Kent Lyman, whose formal title – academicians seem to love lengthy handles – is Associate Professor of Music and Coordinator of Piano Instruction at Meredith College in Raleigh, North Carolina, is a remarkable artist, by any measure. His appointment here in the wake of the retirement of James Clyburn was viewed by outsiders as something of a long shot, it wasn’t long after he arrived that the college’s hall flooded, damaging the pianos therein, and he (and Meredith) have had to deal with myriad issues related to financial stress, too. The best instrument in Carswell Concert Hall, a Yamaha, leaves much to be desired. And these are, generally speaking, tough times to be a pianist whose passion is for solo work. Lyman hasn’t been sitting idle, however. He’s played a lot – at Meredith and elsewhere. By dint of his artistry and advocacy, he has enhanced the school’s reputation as a cradle of fine pianism. And he’s managed to tend to all of his admin duties and public relations work and maintain his chops, too. Just how well he has done that was demonstrated during a recital offered in Carswell – played on that Yamaha – on April 29. The program itself was refreshingly varied, he wrote his own erudite notes, and he caused the instrument to sound remarkably fine throughout. A substantial crowd was on hand, too – always a plus. And for icing on the cake, the free event was followed by a reception at which the attendees could meet and talk with the artist.

Things got underway with Bach’s Partita No. 2, in c Minor, S.826. Say what you will about playing Bach on modern pianos, there are few composers whose music, deftly performed, is as rewarding – to players and listeners alike. Lyman revealed Bach in countless and always engaging ways, and he was enthusiastically applauded for his brilliant interpretation. There was more of the same in Beethoven’s Sonata No. 7, in D, Op. 10/3, a relatively early work that, as Lyman wrote, contains some of the master’s “darkest, most brooding music.” The artist let no moss grow in the opening movement; yes, it’s marked “presto,” but it flew out of the gate and never let up. (One of the things that made this so remarkable was that the piano sounded so good, under Lyman’s fingers – he must have invested hours of his time just figuring out the proper touch for each individual note.) The reading was as revealing as the Bach had been, and every bit as riveting, too.
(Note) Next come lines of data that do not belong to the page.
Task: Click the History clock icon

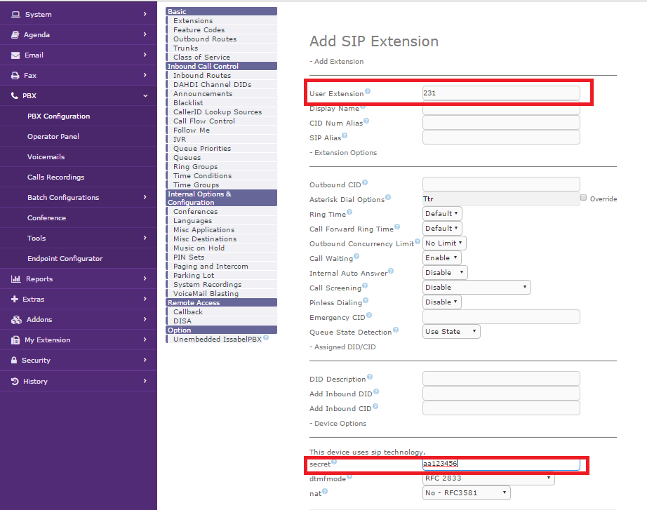Action: (15, 381)
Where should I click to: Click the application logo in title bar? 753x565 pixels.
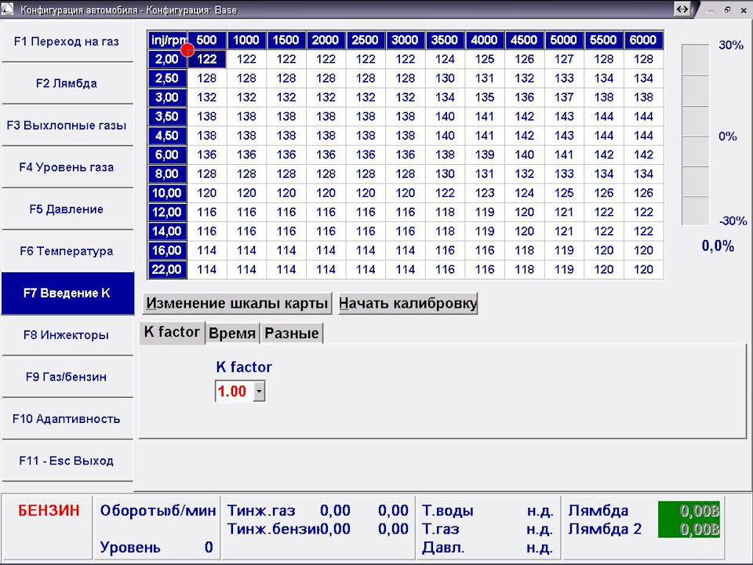(8, 9)
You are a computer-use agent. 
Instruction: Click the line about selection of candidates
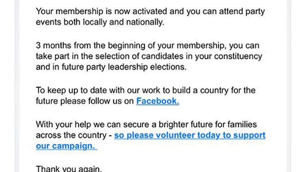point(149,56)
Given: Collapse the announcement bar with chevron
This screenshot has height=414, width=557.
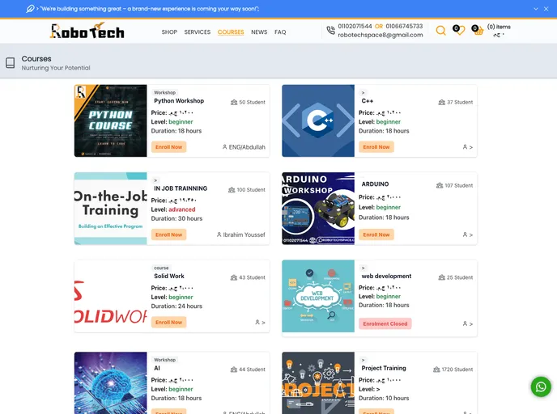Looking at the screenshot, I should pos(536,9).
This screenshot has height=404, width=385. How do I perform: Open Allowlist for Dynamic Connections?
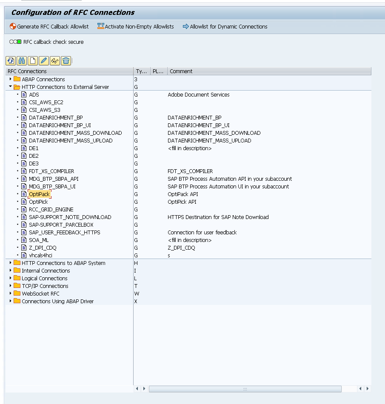pyautogui.click(x=225, y=27)
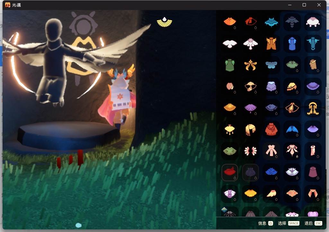Choose the teal layered cape in top row

[x=271, y=22]
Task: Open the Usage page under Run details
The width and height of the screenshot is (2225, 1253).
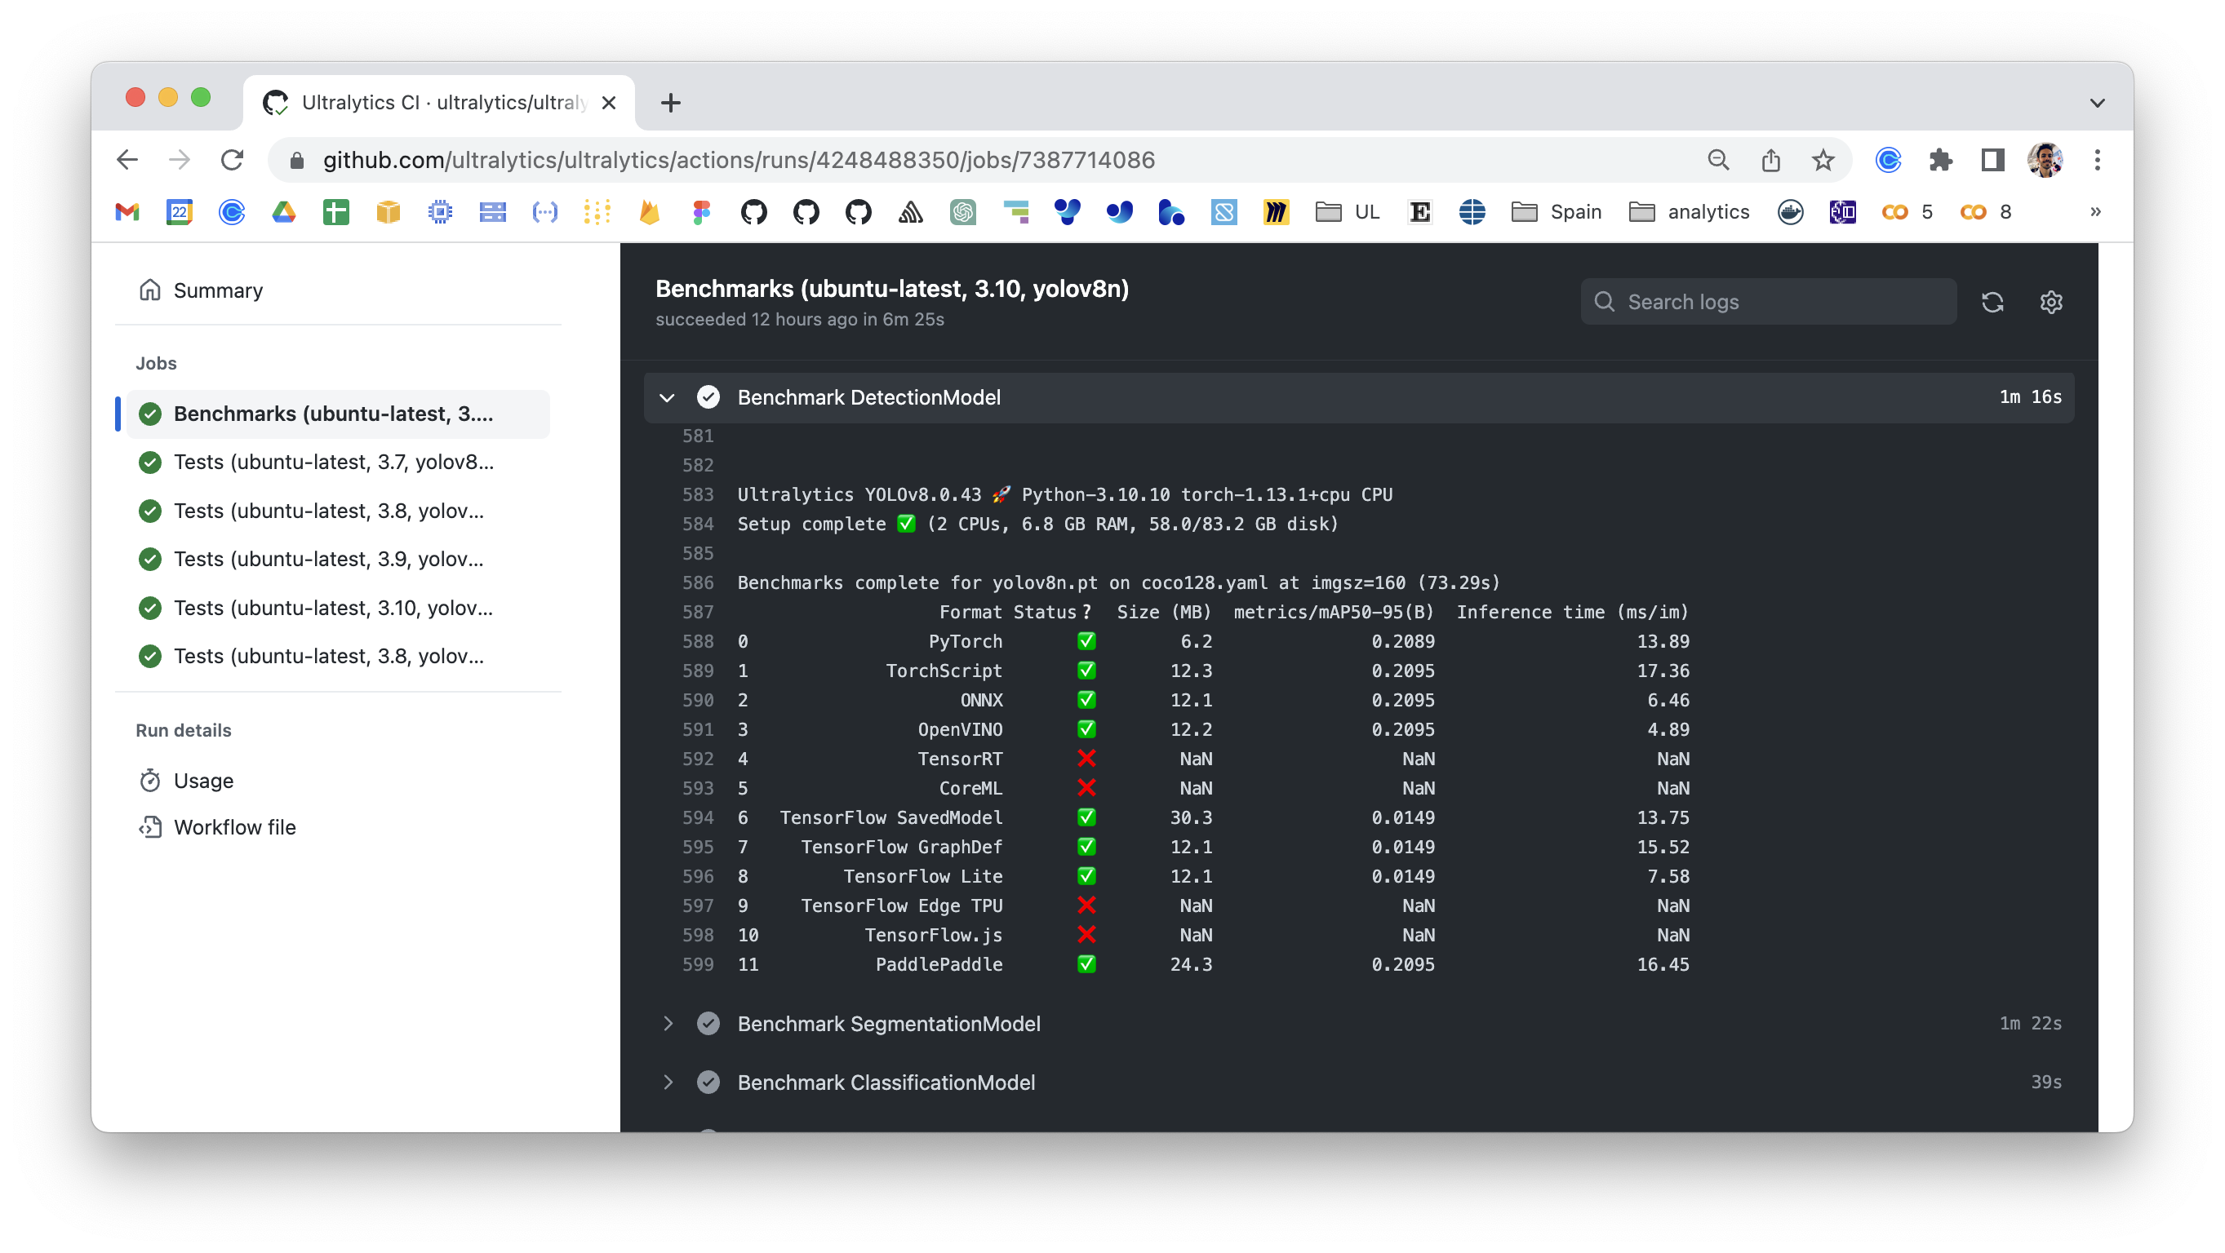Action: pyautogui.click(x=203, y=780)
Twentieth-century music dominated the second half of the intermission-less recital. From Messiaen’s eight Préludes (1928-9), Lyman selected the first (“La colombe”) and the last two (“Plainte calme” and “Un reflet dans le vent”). These bear immediately recognizable influences of Debussy but, at 20, the composer had already begun to develop his own unique voice – and his interest in bird songs (the first one is “The Dove”) and nature (the last is a comparatively lengthy and consistently powerful “Reflection in the Wind,” the title of which parallel’s Debussy’s “Reflects dans l’eau”).
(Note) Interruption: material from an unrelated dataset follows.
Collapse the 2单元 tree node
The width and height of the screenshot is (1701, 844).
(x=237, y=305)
Go-Hyang (1994), by David Burge, is a five-part homage to Korea and Koreans that – like some of the music played during the Raleigh Civic Symphony Association’s recent concerts – hints at Asian music without seeking to imitate it. The mostly short, richly varied pieces range from atmospheric to impressionistic, with several dramatic and repetitious intervening bits.

The grand finale probably took some in attendance by surprise: the Toccata-Rag, from Carnival Music (1971), by George Rochberg, is laden with blues and ragtime themes, masterfully presented in a toccata format that provided ample opportunity for Lyman to strut his virtuoso stuff. It was enough of a stem-winder that no encore was needed, although some folks clearly wanted one.

This program will be repeated during the second and third weeks of May, but it will be necessary to travel to Korea to hear it: from May 11-18, Lyman will offer solo recitals at Inje University, in Pusan, Kwandong University, in Kangreung, and Seoul’s Kookmin University, along with master classes in the latter two communities. Bon voyage.